Outsourcing seems to have been tackled - for now - but how will GDS tackle the immense mass of information that Departments feel obliged to publish? The sheer volume of this suggests that your current approach is not going to be economic without the strong editorial control being diluted.
Comment by Rory MccGwire posted on
Alan, your team's vision and implementation are 100% spot on. You will save the taxpayer a fortune and make our lives so much easier - simply by putting the user at the centre of what you do, and 'doing what works'. Brilliant.
What will your approach be to links to third party websites? This had already opened up under the old businesslink.gov regime, eg that site has links to our Law Donut site (because we can explain legal issues in a 'commercial' way that neither Business Link nor Acas are allowed to, understandably). In fact we created five 'Donut' websites to fit alongside the old businesslink.gov site in this way, plus over 100 local customised versions that Chambers of Commerce and others have licensed.
Could you point me towards where this discussion is going on?
Thanks.
Comment by alanmaddrell posted on
Replied over email
Comment by Luke Oatham (@Luke_Oatham) posted on
Great how content specialists get equal sign-off with subject (policy) experts, and not looked on as content shelf-stackers.
Comment by ngulik-blog posted on
This is great stuff and truly inspiring for me to see really starting to happen properly in Gov. I’m sure a lot of us in the game of getting government content and transactions online are well versed in the ‘passing it to “the website guys” to put up’ phenomenon. Tell me, how did you get to the point where those colleagues in ‘policy’ were happy to become the factcheckers rather than the absolute signer-offers?
Comment by mrflicks posted on
If "Content is King" then the best SEO rules then yes?
Comment by Matt Tooke posted on
Hi Alan. This is great stuff and truly inspiring for me to see really starting to happen properly in Gov. I'm sure a lot of us in the game of getting government content and transactions online are well versed in the 'passing it to “the website guys” to put up' phenomenon. Tell me, how did you get to the point where those colleagues in 'policy' were happy to become the factcheckers rather than the absolute signer-offers?
Comment by alanmaddrell posted on
Matt, sorry it's taken a while for me to get back to you - I had some asking around to do. There's no one answer I can give you as the approach has to be tailored to each circumstance. We had a lot of existing contacts within departments, but a lot of roles had changed. Quite often, existing franchise teams for Directgov etc acted as the single point of contact between content designers and policy colleagues. Where that wasn't an option, heads of ecomms were often able to help find the right people. A new organisation and site gave the opportunity to establish a clearer way of working. As far as possible, we met the departmental points of contact in person to talk through any issues, and made sure we gave clear instructions they could pass on.
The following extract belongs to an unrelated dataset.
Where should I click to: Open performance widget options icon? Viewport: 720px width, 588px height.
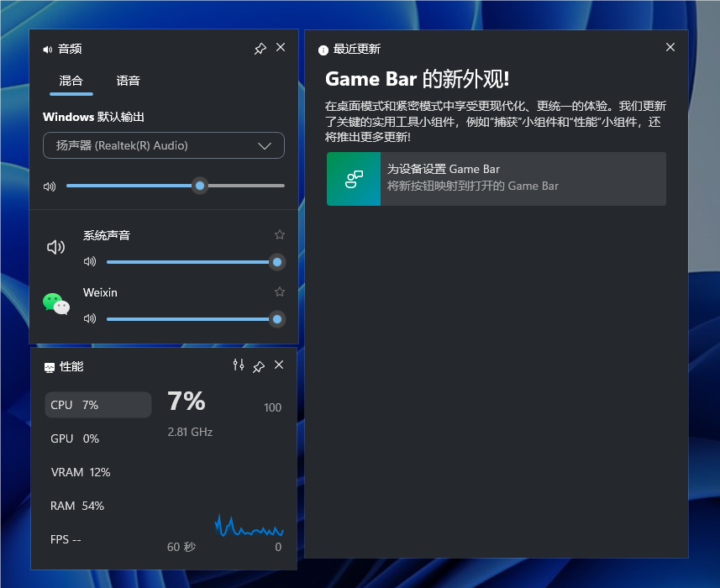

I'm not sure how helpful an answer that is but that's roughly what happened.
Comment by John Andrews posted on
4a. Review for how material can be better integrated with not for profit sector information/advice
8. Review how hand-offs to external suppliers with valuable more in-depth subject information can be safely achieved, particularly in the not for profit sector
Comment by alanmaddrell posted on
We are doing this in some areas already but there is indeed more to do.